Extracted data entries
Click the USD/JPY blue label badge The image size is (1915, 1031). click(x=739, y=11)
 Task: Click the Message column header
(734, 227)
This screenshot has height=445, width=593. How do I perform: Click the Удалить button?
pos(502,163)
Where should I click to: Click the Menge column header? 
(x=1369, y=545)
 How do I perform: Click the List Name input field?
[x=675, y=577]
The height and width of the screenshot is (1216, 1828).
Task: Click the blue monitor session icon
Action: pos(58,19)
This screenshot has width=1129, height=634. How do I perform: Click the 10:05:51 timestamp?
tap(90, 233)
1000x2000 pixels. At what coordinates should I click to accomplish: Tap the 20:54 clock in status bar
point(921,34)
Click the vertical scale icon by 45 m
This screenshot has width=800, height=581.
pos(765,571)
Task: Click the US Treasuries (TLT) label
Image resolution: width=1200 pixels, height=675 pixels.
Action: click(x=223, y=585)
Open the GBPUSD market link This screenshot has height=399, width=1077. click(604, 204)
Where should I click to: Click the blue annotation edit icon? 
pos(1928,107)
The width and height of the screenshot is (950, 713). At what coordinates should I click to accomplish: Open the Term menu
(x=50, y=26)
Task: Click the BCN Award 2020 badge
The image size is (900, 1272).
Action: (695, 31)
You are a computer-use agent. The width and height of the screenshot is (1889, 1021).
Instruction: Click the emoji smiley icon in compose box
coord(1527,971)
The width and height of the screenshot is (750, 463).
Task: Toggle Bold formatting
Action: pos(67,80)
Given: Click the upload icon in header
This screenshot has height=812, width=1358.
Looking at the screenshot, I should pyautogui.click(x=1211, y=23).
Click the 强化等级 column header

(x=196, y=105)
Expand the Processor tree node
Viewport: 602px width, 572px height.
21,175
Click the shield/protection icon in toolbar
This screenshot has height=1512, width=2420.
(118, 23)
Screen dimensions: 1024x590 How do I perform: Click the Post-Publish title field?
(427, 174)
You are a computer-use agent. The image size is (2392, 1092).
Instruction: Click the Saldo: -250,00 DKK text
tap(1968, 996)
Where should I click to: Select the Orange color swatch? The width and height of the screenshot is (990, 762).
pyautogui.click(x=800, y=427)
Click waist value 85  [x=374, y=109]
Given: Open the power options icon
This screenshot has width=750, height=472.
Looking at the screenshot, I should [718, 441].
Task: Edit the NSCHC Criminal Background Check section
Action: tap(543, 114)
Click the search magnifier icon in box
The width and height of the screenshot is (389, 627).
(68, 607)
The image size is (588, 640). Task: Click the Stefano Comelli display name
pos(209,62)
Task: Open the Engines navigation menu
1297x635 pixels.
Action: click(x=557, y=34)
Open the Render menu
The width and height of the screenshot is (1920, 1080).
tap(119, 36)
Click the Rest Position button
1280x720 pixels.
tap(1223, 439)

*What is required*: Lay out every line of the data above as a numbered list, omitting any blank lines.

*Written answer*:
1. Click the USD/JPY blue label badge The image size is (1915, 1031). click(x=739, y=11)
2.  Task: Click the Message column header
3. (734, 227)
4. This screenshot has height=445, width=593. How do I perform: Click the Удалить button?
5. pos(502,163)
6. Where should I click to: Click the Menge column header? 
7. (x=1369, y=545)
8.  How do I perform: Click the List Name input field?
9. [x=675, y=577]
10. The height and width of the screenshot is (1216, 1828).
11. Task: Click the blue monitor session icon
12. Action: pos(58,19)
13. This screenshot has width=1129, height=634. How do I perform: Click the 10:05:51 timestamp?
14. tap(90, 233)
15. 1000x2000 pixels. At what coordinates should I click to accomplish: Tap the 20:54 clock in status bar
16. point(921,34)
17. Click the vertical scale icon by 45 m
18. This screenshot has width=800, height=581.
19. pos(765,571)
20. Task: Click the US Treasuries (TLT) label
21. Image resolution: width=1200 pixels, height=675 pixels.
22. Action: click(x=223, y=585)
23. Open the GBPUSD market link This screenshot has height=399, width=1077. click(604, 204)
24. Where should I click to: Click the blue annotation edit icon? 
25. pos(1928,107)
26. The width and height of the screenshot is (950, 713). At what coordinates should I click to accomplish: Open the Term menu
27. (x=50, y=26)
28. Task: Click the BCN Award 2020 badge
29. The image size is (900, 1272).
30. Action: (695, 31)
31. You are a computer-use agent. The width and height of the screenshot is (1889, 1021).
32. Instruction: Click the emoji smiley icon in compose box
33. coord(1527,971)
34. The width and height of the screenshot is (750, 463).
35. Task: Toggle Bold formatting
36. Action: pos(67,80)
37. Given: Click the upload icon in header
38. This screenshot has height=812, width=1358.
39. Looking at the screenshot, I should pyautogui.click(x=1211, y=23).
40. Click the 强化等级 column header
41. (x=196, y=105)
42. Expand the Processor tree node
43. Viewport: 602px width, 572px height.
44. 21,175
45. Click the shield/protection icon in toolbar
46. This screenshot has height=1512, width=2420.
47. (118, 23)
48. Screen dimensions: 1024x590 How do I perform: Click the Post-Publish title field?
49. (427, 174)
50. You are a computer-use agent. The image size is (2392, 1092).
51. Instruction: Click the Saldo: -250,00 DKK text
52. tap(1968, 996)
53. Where should I click to: Select the Orange color swatch? The width and height of the screenshot is (990, 762).
54. pyautogui.click(x=800, y=427)
55. Click waist value 85  [x=374, y=109]
56. Given: Open the power options icon
57. This screenshot has width=750, height=472.
58. Looking at the screenshot, I should [718, 441].
59. Task: Edit the NSCHC Criminal Background Check section
60. Action: tap(543, 114)
61. Click the search magnifier icon in box
62. The width and height of the screenshot is (389, 627).
63. (68, 607)
64. The image size is (588, 640). Task: Click the Stefano Comelli display name
65. pos(209,62)
66. Task: Open the Engines navigation menu
67. 1297x635 pixels.
68. Action: click(x=557, y=34)
69. Open the Render menu
70. The width and height of the screenshot is (1920, 1080).
71. tap(119, 36)
72. Click the Rest Position button
73. 1280x720 pixels.
74. tap(1223, 439)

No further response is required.